====== INFORMATION GIVEN

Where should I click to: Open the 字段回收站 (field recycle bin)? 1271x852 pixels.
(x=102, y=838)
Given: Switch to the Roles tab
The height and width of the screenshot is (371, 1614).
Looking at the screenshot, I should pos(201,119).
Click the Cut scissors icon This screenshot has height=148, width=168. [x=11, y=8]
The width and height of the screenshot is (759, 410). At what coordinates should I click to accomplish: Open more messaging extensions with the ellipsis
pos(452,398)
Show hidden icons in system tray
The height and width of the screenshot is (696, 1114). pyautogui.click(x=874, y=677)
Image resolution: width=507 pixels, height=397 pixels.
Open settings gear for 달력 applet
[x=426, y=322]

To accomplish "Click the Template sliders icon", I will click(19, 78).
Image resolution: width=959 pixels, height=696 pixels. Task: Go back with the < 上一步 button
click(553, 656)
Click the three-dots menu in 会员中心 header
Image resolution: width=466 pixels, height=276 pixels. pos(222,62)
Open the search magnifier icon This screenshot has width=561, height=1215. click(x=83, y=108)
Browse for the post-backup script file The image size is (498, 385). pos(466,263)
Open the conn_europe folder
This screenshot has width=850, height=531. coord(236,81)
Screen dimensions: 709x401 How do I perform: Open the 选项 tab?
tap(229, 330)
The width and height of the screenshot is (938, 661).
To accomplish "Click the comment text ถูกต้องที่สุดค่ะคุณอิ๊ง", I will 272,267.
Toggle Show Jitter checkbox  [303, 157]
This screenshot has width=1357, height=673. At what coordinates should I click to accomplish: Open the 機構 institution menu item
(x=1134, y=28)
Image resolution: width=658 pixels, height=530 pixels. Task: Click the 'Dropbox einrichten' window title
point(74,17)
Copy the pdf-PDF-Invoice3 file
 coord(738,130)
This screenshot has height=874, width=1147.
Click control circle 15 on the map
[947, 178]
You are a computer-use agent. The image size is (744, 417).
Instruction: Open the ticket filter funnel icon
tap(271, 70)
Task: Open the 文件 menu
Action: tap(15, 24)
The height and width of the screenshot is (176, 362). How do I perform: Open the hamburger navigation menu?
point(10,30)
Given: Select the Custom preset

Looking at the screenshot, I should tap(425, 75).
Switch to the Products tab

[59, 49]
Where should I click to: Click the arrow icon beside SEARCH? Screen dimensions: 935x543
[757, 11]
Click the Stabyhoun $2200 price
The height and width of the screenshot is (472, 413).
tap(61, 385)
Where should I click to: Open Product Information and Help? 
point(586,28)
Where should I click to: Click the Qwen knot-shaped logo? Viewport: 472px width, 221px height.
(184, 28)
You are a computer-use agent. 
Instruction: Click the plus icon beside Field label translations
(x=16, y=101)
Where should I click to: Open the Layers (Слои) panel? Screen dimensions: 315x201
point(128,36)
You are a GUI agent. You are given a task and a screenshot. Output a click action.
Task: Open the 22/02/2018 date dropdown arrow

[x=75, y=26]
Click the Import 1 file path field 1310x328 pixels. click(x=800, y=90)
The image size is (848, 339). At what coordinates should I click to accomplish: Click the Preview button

============

**WORK REQUEST**
For this exercise, all the data must be repeated exactly.

**WRITTEN RESPONSE**
Where should I click to: Open the 字段回收站 (field recycle bin)? 1271x852 pixels.
(x=102, y=838)
Given: Switch to the Roles tab
The height and width of the screenshot is (371, 1614).
Looking at the screenshot, I should pos(201,119).
Click the Cut scissors icon This screenshot has height=148, width=168. [x=11, y=8]
The width and height of the screenshot is (759, 410). At what coordinates should I click to accomplish: Open more messaging extensions with the ellipsis
pos(452,398)
Show hidden icons in system tray
The height and width of the screenshot is (696, 1114). pyautogui.click(x=874, y=677)
Image resolution: width=507 pixels, height=397 pixels.
Open settings gear for 달력 applet
[x=426, y=322]

To accomplish "Click the Template sliders icon", I will click(19, 78).
Image resolution: width=959 pixels, height=696 pixels. Task: Go back with the < 上一步 button
click(553, 656)
Click the three-dots menu in 会员中心 header
Image resolution: width=466 pixels, height=276 pixels. pos(222,62)
Open the search magnifier icon This screenshot has width=561, height=1215. click(x=83, y=108)
Browse for the post-backup script file The image size is (498, 385). pos(466,263)
Open the conn_europe folder
This screenshot has width=850, height=531. coord(236,81)
Screen dimensions: 709x401 How do I perform: Open the 选项 tab?
tap(229, 330)
The width and height of the screenshot is (938, 661).
To accomplish "Click the comment text ถูกต้องที่สุดค่ะคุณอิ๊ง", I will 272,267.
Toggle Show Jitter checkbox  [303, 157]
This screenshot has width=1357, height=673. At what coordinates should I click to accomplish: Open the 機構 institution menu item
(x=1134, y=28)
Image resolution: width=658 pixels, height=530 pixels. Task: Click the 'Dropbox einrichten' window title
point(74,17)
Copy the pdf-PDF-Invoice3 file
 coord(738,130)
This screenshot has height=874, width=1147.
Click control circle 15 on the map
[947, 178]
You are a computer-use agent. The image size is (744, 417).
Instruction: Open the ticket filter funnel icon
tap(271, 70)
Task: Open the 文件 menu
Action: tap(15, 24)
The height and width of the screenshot is (176, 362). How do I perform: Open the hamburger navigation menu?
point(10,30)
Given: Select the Custom preset

Looking at the screenshot, I should tap(425, 75).
Switch to the Products tab

[59, 49]
Where should I click to: Click the arrow icon beside SEARCH? Screen dimensions: 935x543
[757, 11]
Click the Stabyhoun $2200 price
The height and width of the screenshot is (472, 413).
tap(61, 385)
Where should I click to: Open Product Information and Help? 
point(586,28)
Where should I click to: Click the Qwen knot-shaped logo? Viewport: 472px width, 221px height.
(184, 28)
You are a computer-use agent. 
Instruction: Click the plus icon beside Field label translations
(x=16, y=101)
Where should I click to: Open the Layers (Слои) panel? Screen dimensions: 315x201
point(128,36)
You are a GUI agent. You are given a task and a screenshot. Output a click action.
Task: Open the 22/02/2018 date dropdown arrow

[x=75, y=26]
Click the Import 1 file path field 1310x328 pixels. click(x=800, y=90)
The image size is (848, 339). At what coordinates should I click to accomplish: Click the Preview button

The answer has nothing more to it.